Policymakers may be able to identify existing frameworks that enable the identification of policy or programme options. These frameworks may be the focus of reports in their own right. For example, the Chronic Care Model provides a framework for considering how contributions to effective chronic care can be made through self-management support, decision support, delivery system design, clinical information systems, the health system, and the community more generally [7]. Alternatively, frameworks may be embedded in systematic reviews or in overviews of systematic reviews if they are used to structure the search for, and presentation of, research evidence. For example, an overview of systematic reviews provides a framework for addressing challenges related to human resources for health [8]. One dimension of this framework addressed the training, regulatory and financial mechanisms (i.e. the policy and programme options) that could be employed. The second dimension addressed the supply, distribution, efficient use and performance of healthcare providers (i.e. the option's potential consequences). However, multiple competing frameworks may exist, and there is often no empirical evidence to support the use of one framework over another. Moreover, like the options they are meant to help to identify, frameworks may not be mutually exclusive.

Table 1 provides an example of how the teams supporting the widespread use of artemisinin-based combination therapy in Africa identified relevant options and then approached the characterisation of their costs and consequences, using Questions 2 to 6 listed below as prompts.

Table 1.

Supporting the widespread use of artemisinin-based combination therapy to treat malaria

The Evidence-Informed Policy Networks (EVIPNet) in ten sub-Saharan African countries described the costs and consequences of three options considered viable in these countries for the support of the widespread use of artemisinin-based combination therapy to treat malaria.

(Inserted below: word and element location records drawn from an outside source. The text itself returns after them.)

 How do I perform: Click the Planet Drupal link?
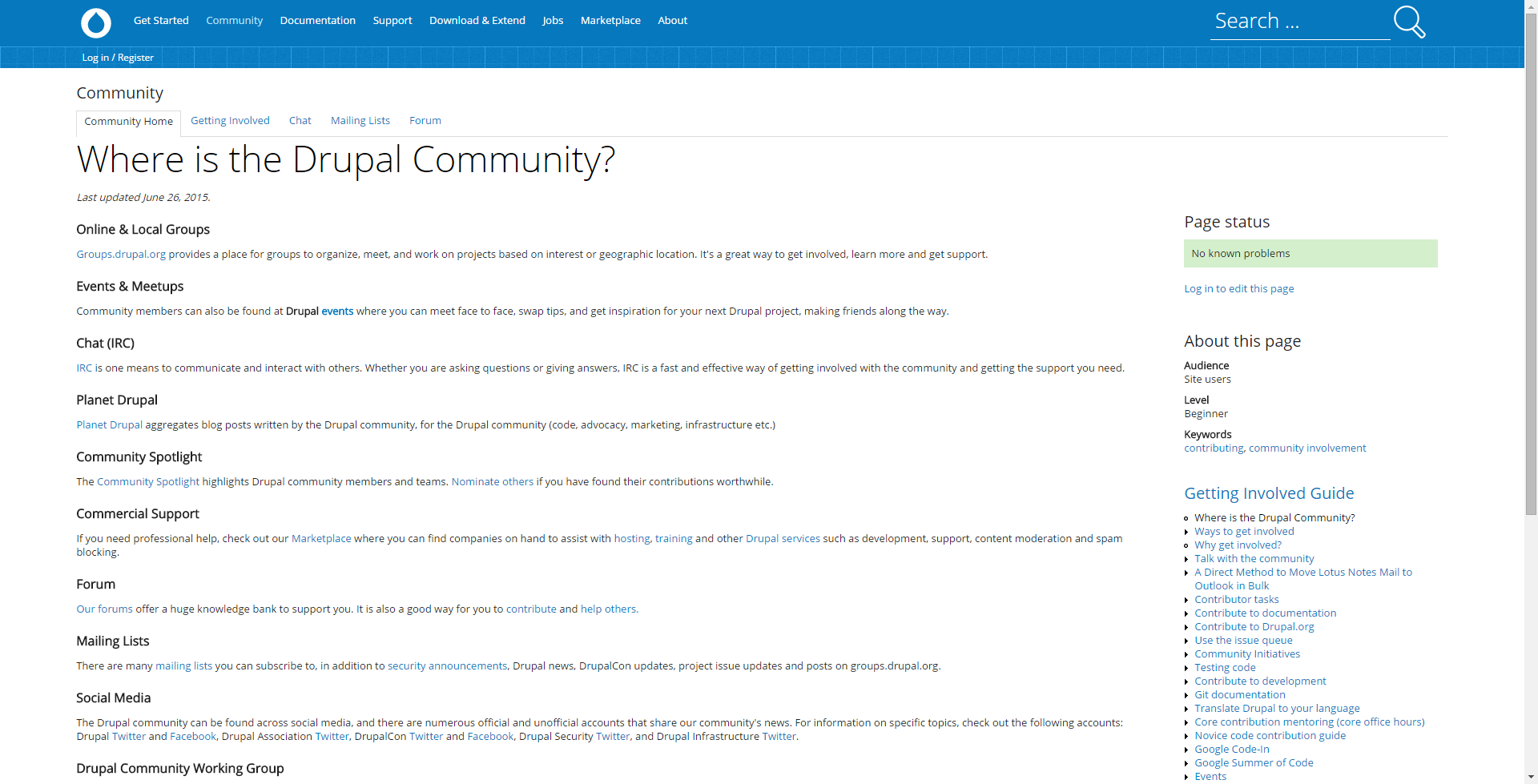(109, 424)
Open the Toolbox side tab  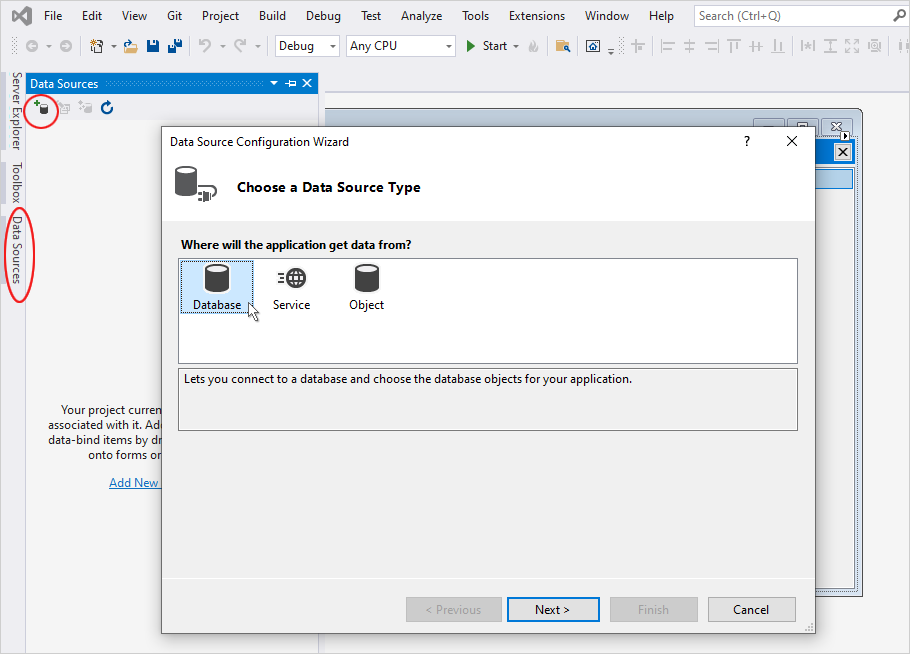[x=16, y=183]
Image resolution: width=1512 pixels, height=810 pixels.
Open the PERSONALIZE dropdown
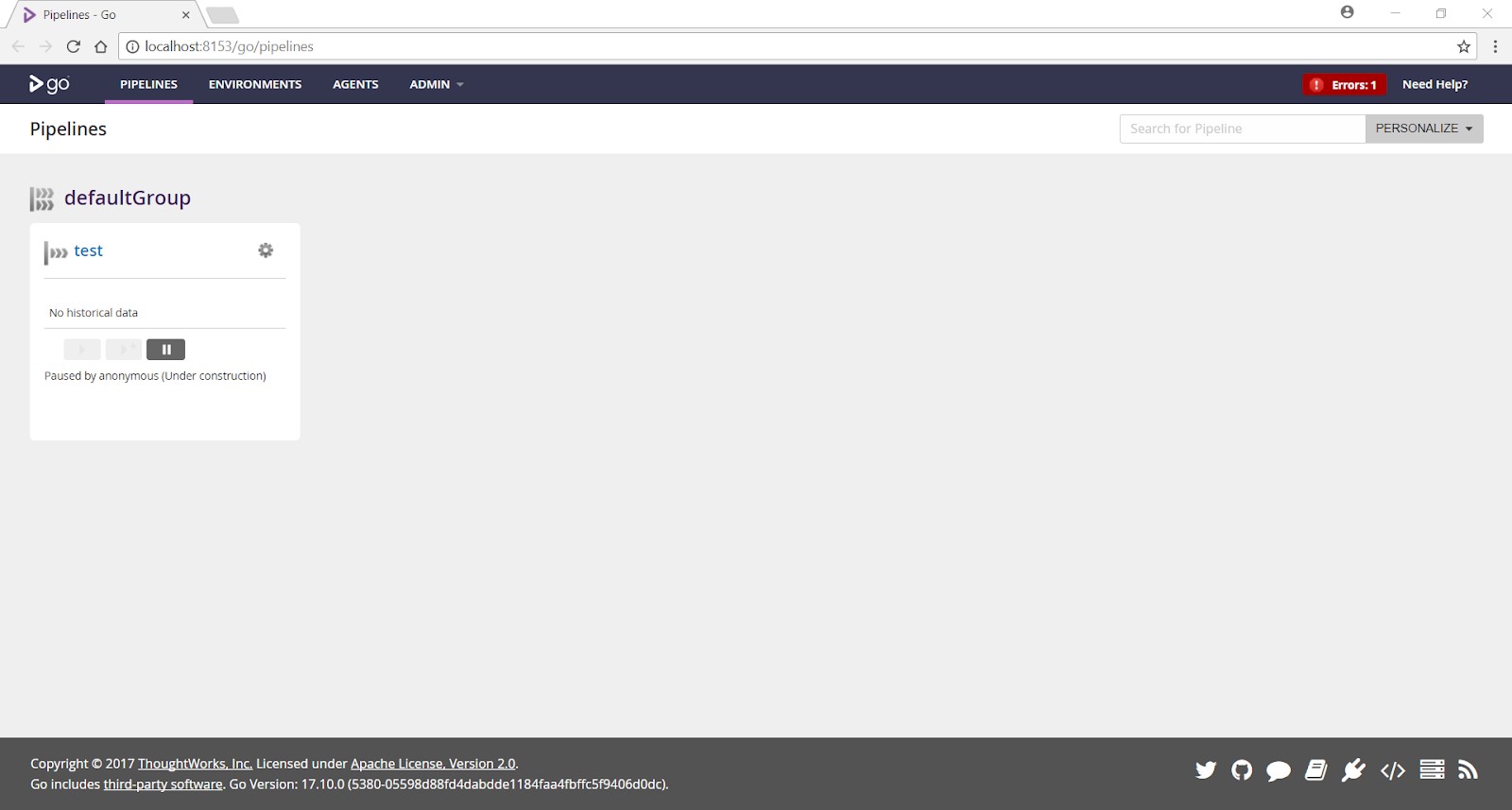click(1423, 129)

The impetus for these activities was the 2006 WHO guidelines on malaria treatment which endorsed artemisinin-based combination therapy (ACT) to treat uncomplicated falciparum malaria [13]. In order to support the widespread use of ACT, national governments in regions with seasonal or endemic malaria had to determine whether to confirm or change:
Delivery arrangements: including who should dispense ACT (when, where and how), and who should be involved in surveillance, pharmacovigilance and the diagnosis and treatment of atypical cases
Financial arrangements for patients (e.g. drug subsidies) and for prescribers (amongst others), and
Financial arrangements for patients (e.g. drug subsidies) and for prescribers (amongst others), and
Governance arrangements: including which ACT and other anti-malarial drugs should be registered and licensed for sale (i.e. which drugs, the dosage regimes, and the packaging required), how they could be marketed, who could prescribe them (and how), who could sell or dispense them (and how), and what safeguards should be applied to protect against counterfeit or substandard drugs
EVIPNet teams from each participating country considered options consisting of different 'bundles' of heath system arrangements. One country, for example, considered:
• Using community health workers for the presumptive treatment of uncomplicated malaria with ACT (a delivery arrangement)
• Introducing ACT subsidies within the private sector to support their use (a financial arrangement) and regulating adherence to the subsidy policy (a governance arrangement), and
• Providing incentives to prescribers (specifically nurses and doctors) for a time-limited period to encourage transition to the new treatment (a financial arrangement)
The teams, consisting of individuals such as those in involved in the second and third scenarios outlined earlier, then approached the task of describing the costs and consequences for each option using Questions 2-6 as prompts.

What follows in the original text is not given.